Selected excerpt.
Finding the Election Connection
How to Keep Your Friends and Family through Election Day

“Wow, isn’t this the most intellectually invigorating presidential election?? I am so inspired by all of the tremendous ideas the candidates have for making the world a better place. I love how my friends and family are engaged and respecting each other’s opinions as we all work together for the common good.”

Said no one this election season – ever!

Why this election is different than any other is a subject we could debate all day. I like to think that as a community of country, we are in an important place of reassessing our values and vision for the world we want. It’s a critical negotiation, and deserves the kind of serious and thoughtful debate that our election system was once designed to stimulate.

But instead, we are at odds, with our neighbors and with our families, as we navigate some of the most button-pressing issues of our time. Part of this is the way candidates campaign, trying to stir up strong emotion using all means possible to get you to vote with your emotion on Election Day. Part of it is the media, trying to balance everything to the extremes of conflict - there is always a “side” and you are inherently asked to pick one – no gray areas allowed. And part of it is our confusion about a changing world and our place in it, our feeling overwhelmed by the world’s problems, and our inherent need for the relief of these feelings in the form of a strong leader who can figure it out for us, and make the world okay.

It is a very interesting recipe that unfortunately seems to be dividing, rather than connecting us.

Who is the family member you are avoiding until Election Day is over? Who have you un-friended on social media because of their political leanings? Are you whispering at lunch with your friends because you might offend someone at the table behind you? Have you found yourself cleaning up garbage on your front lawn because someone didn’t like the candidate election sign you posted?

Set exercise A.
Do the following statements agree with the article on keeping friends and family through Election Day? Answer yes or no for each, quoting the deciding words from the article. (i) The media presents issues with room for gray areas. (ii) Candidates try to get people to vote with their emotion. (iii) The mix of causes described seems to be connecting people.
Set exercise B.
Can you pick up the article on keeping friends and family through Election Day after its last question and write the next part?

Recorded information.
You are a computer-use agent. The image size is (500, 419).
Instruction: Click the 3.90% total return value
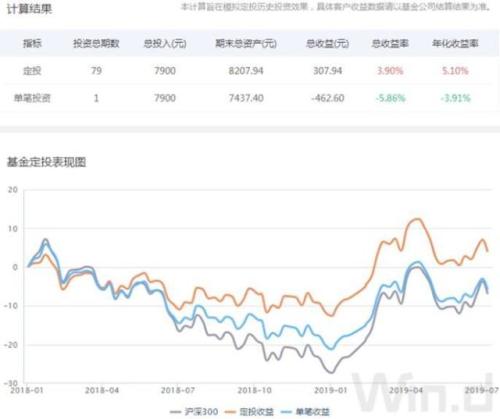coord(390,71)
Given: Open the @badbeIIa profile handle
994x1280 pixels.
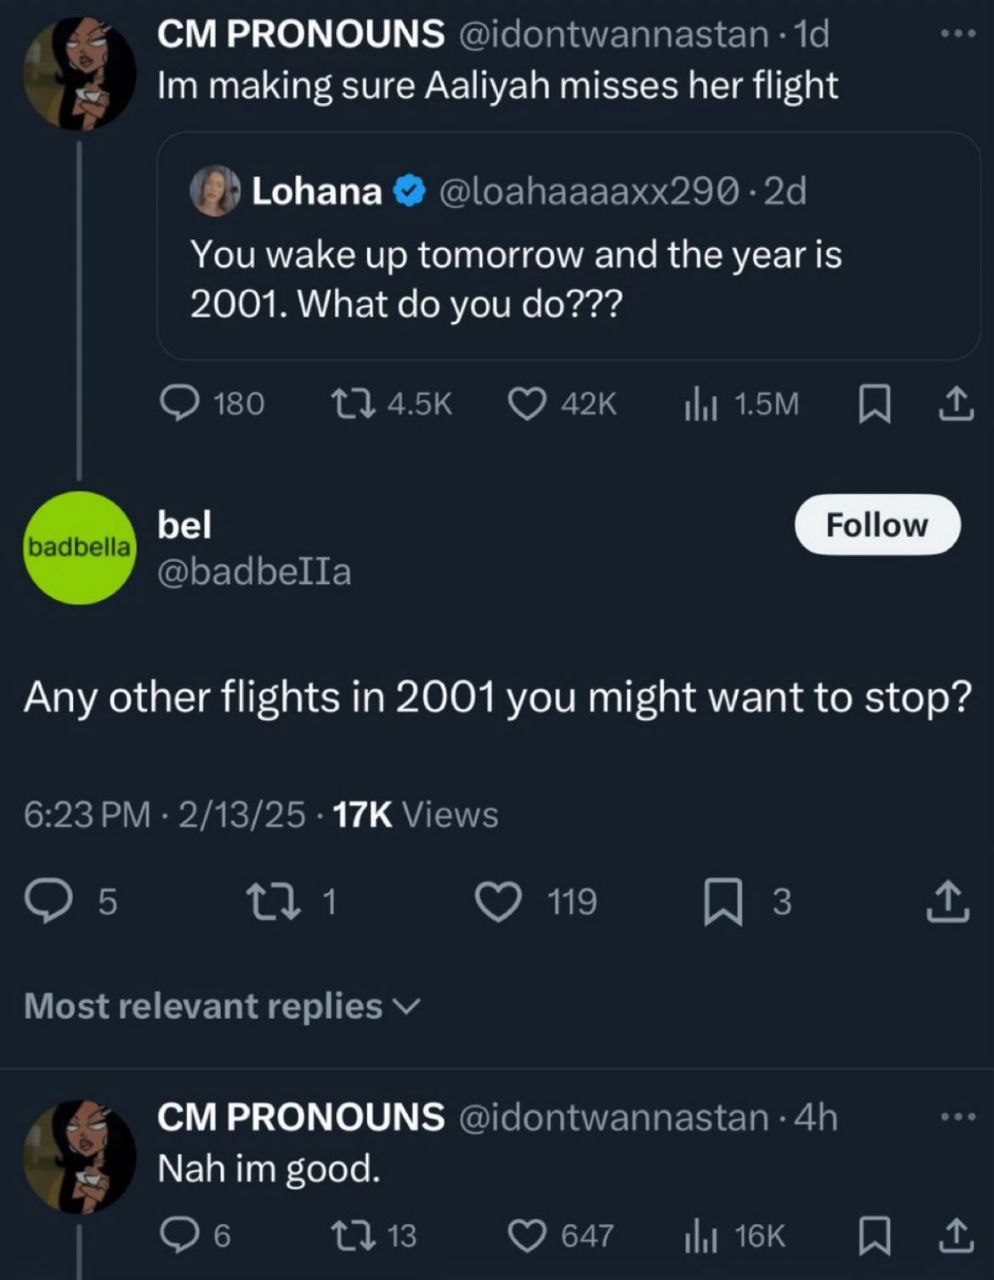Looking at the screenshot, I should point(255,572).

Expected output A.
(i) No: "there is always a “side” and you are inherently asked to pick one – no gray areas allowed."
(ii) Yes: "trying to stir up strong emotion using all means possible to get you to vote with your emotion on Election Day."
(iii) No: "It is a very interesting recipe that unfortunately seems to be dividing, rather than connecting us."

Expected output B.
There are probably very few of us who can say that this election season has only brought us closer to the people we love and care about.

Election Day will come and go. And at this rate, it will leave us a more divided community than ever before. But there are steps we can take to assure that it is a positive and connecting force in the remaining days of the campaign. Here are some ideas:

  • Talk only about the positive change you want to see in the world. This is the Big Magic. Make this the standing rule for how you discuss politics, post about the election on social media, or make your voting decisions. 90% of what we hear is what we don’t want to see, the bad things that MIGHT happen if we vote for someone. That’s on purpose because anger drives people to the polls. Don’t vote in anger. Vote with the love you want to see for and in the world. Activate all of the energy and intention that go with a positive vision. Talk about this vision with your friends and family and an amazing thing might happen – you may find that you agree more than you realize!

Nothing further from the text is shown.